Вскоре мы убедились, что линия взята верная. Ни один командир не мог бы сделать столько, сколько сделали добровольные наставники из опытных моряков, взявшиеся дружески учить новичков и прививать им традиции моряков. Да и сами наши бывалые моряки, почувствовав на себе двойную ответственность, подтянулись, стали требовательнее к себе.
Командир пулеметной роты 144–го батальона С. Николаев рассказывал мне о трогательной дружбе между старым, опытным пулеметчиком Козиным и молодыми бойцами грузинами Канделаки и Рухадзе. Козин так привязался к этим темпераментным и душевным горцам, что был с ними неразлучен. Да и сам он преобразился. До этого все замечали за ним грубость, невыдержанность, а иногда неряшливость. Теперь Козин стал совсем иным: аккуратен, подтянут, внимателен ко всем, особенно к кавказцам. Со своими новыми друзьями он изо дня в день занимался у пулемета. Подходили к ним и другие молодые бойцы — Козин отвечал на их вопросы, объяснял устройство пулемета, показывал приемы стрельбы. Грузины прониклись к славному русскому парню большим уважением, ласково называли его «генацвале» — дорогой друг. Канделаки и Рухадзе вскоре стали отличными пулеметчиками.

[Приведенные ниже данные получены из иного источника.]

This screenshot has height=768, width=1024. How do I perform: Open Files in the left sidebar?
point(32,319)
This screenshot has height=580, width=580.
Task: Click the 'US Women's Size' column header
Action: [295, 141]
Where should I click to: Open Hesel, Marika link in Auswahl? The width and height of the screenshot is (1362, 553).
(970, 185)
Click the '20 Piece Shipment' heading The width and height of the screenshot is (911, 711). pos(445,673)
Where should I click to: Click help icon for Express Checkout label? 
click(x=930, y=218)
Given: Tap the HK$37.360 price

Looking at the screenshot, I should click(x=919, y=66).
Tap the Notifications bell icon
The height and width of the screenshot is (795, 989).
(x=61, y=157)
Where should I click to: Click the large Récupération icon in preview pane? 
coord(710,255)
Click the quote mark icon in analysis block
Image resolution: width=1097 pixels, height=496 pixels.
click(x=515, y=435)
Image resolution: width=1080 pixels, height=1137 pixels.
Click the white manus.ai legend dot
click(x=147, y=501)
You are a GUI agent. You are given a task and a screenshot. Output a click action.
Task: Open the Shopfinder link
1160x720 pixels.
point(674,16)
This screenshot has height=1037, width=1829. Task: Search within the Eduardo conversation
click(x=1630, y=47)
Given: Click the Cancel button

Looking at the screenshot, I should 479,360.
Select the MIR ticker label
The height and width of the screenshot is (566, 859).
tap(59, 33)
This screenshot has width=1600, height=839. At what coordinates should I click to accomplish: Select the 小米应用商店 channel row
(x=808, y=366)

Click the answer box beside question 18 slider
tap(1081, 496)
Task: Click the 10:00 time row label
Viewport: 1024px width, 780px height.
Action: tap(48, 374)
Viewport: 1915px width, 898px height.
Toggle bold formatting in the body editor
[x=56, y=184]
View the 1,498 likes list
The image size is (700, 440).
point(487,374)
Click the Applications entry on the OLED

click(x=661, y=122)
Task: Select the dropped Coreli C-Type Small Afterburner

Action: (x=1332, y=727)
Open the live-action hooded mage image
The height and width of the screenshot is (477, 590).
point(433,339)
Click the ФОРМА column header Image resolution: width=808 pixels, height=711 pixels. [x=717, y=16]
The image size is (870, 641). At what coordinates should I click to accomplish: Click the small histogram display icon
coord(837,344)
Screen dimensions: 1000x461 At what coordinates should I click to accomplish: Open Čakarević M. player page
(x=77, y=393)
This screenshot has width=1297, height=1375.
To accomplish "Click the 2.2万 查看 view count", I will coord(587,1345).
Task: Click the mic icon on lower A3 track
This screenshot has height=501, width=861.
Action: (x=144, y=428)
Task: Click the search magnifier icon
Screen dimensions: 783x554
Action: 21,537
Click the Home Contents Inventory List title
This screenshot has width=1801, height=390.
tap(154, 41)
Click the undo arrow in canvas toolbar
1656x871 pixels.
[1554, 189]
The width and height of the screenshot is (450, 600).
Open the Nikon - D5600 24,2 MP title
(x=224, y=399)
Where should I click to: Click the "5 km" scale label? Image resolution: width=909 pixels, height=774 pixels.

Мы энергично взялись налаживать работу с бойцами, не владеющими русским языком. Привлекли к этому русских моряков, знавших языки кавказских народов. Так, например, старшина 2–й статьи И. Н. Токарев свободно говорил по — азербайджански, краснофлотец Петросов знал три кавказских языка. Подобрали мы 62 хороших агитатора из самих кавказцев — коммунистов и комсомольцев, провели с ними специальный семинар, и дело пошло. Этот актив помог новичкам изучить команды и научиться четко их выполнять, на родном языке с ними проводились занятия по изучению оружия и боевого устава. Занятия непременно чередовались с беседами о положении на фронтах, о подвигах героев, о задачах морских пехотинцев в защите Кавказа и Черноморского побережья. Однажды я отправился на тактические занятия с 3–й ротой 16–го батальона. Как только рота остановилась в исходном положении и получила передышку после марша, комсомолец Чачава собрал земляков на беседу. Он познакомил их с последней сводкой Совинформбюро, сообщил об успешном наступлении наших войск на ряде фронтов и о взятии ими города Котельниково, а в заключение призвал воинов ответить на хорошие вести хорошими действиями на учениях. На занятии отрабатывалась атака сильно укрепленной высоты. Бойцы пролили немало пота. Командир многих похвалил, а отличившимся объявил благодарность. Сразу после занятий Чачава снова собрал товарищей и разъяснил, чем отличились бойцы, заслужившие благодарность. Один из них, Варакьян, услышав похвалу в свой адрес, просиял, а потом проговорил:
— Скажу откровенно — очень трудно было атаковать эту высоту, хотя я и горец. Но я подумал о тех наших товарищах, которые бьют сейчас немцев, и у меня появились силы… Я не знаю, где этот город Котельниково, который наши взяли вчера, но знаю, что так же будет освобожден от врага и мой родной Зангезур. Вот для этого и я готовлюсь сейчас бить фашистов. И мы перебьем их здесь, как бешеных собак!
По случаю особенно радостных сообщений Совинформбюро мы проводили митинги.
На митинге, посвященном прорыву блокады Ленинграда, выступил краснофлотец Чумаченко. Он вспомнил отца, погибшего в первую мировую войну, и наказ матери: «Твой отец погиб ни за что. Ты идешь в бой за правое дело, против извергов, затевающих войны. Будь честным солдатом, отомсти за отца и за весь наш народ!»
— И когда говорят: «Родина зовет на подвиг», — заключил Чумаченко, — мне кажется, я слышу голос родной матери…
Потом выступил краснофлотец Мирошниченко.